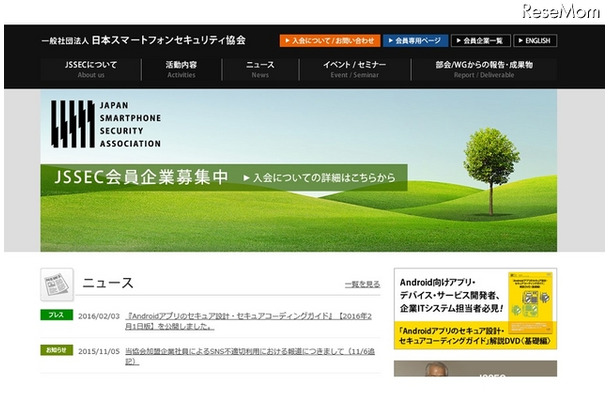The height and width of the screenshot is (400, 610).
Task: Click the orange 入会について／お問い合わせ button
Action: tap(329, 41)
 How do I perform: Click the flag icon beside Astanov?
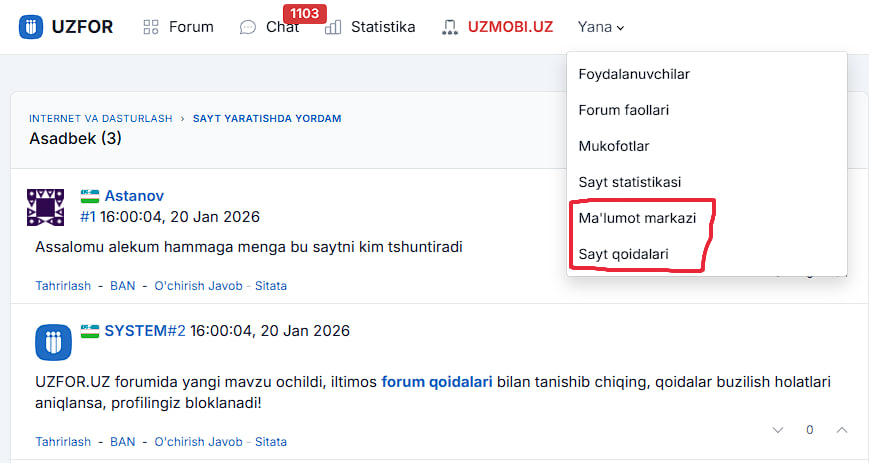(91, 196)
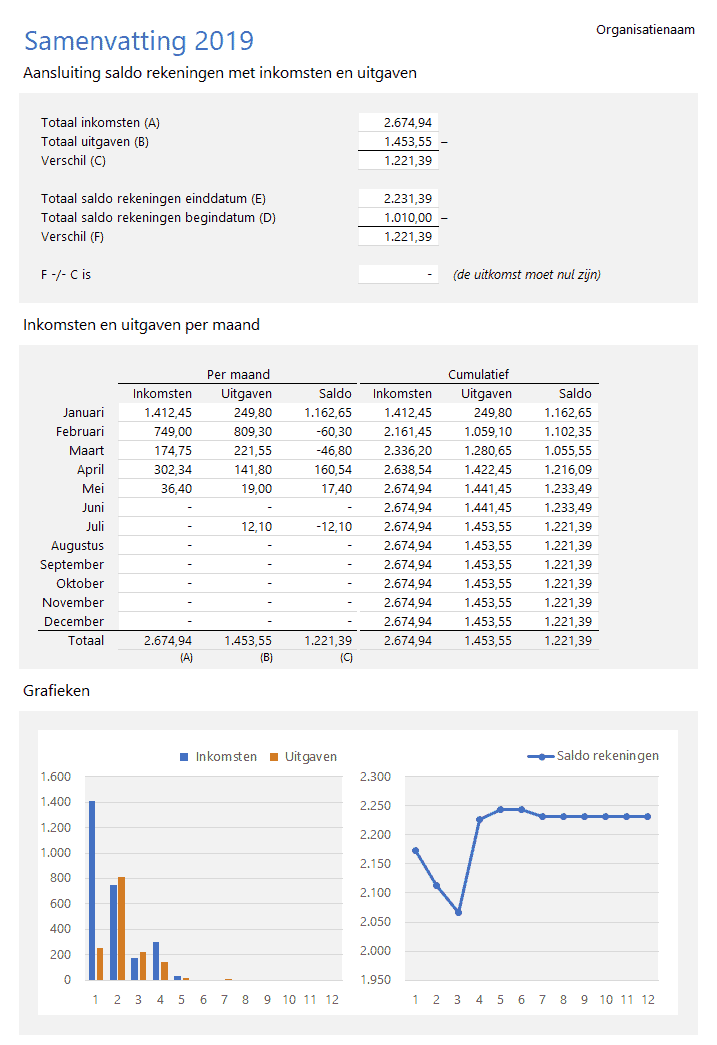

.....

Exercise directions: Print the lines from the line with "How do I perform: Click" to the end of the data above. Include both ends, exclude the pictures, and add nothing else.

Answer to the exercise:
 How do I perform: Click the flag icon beside Astanov?
(91, 196)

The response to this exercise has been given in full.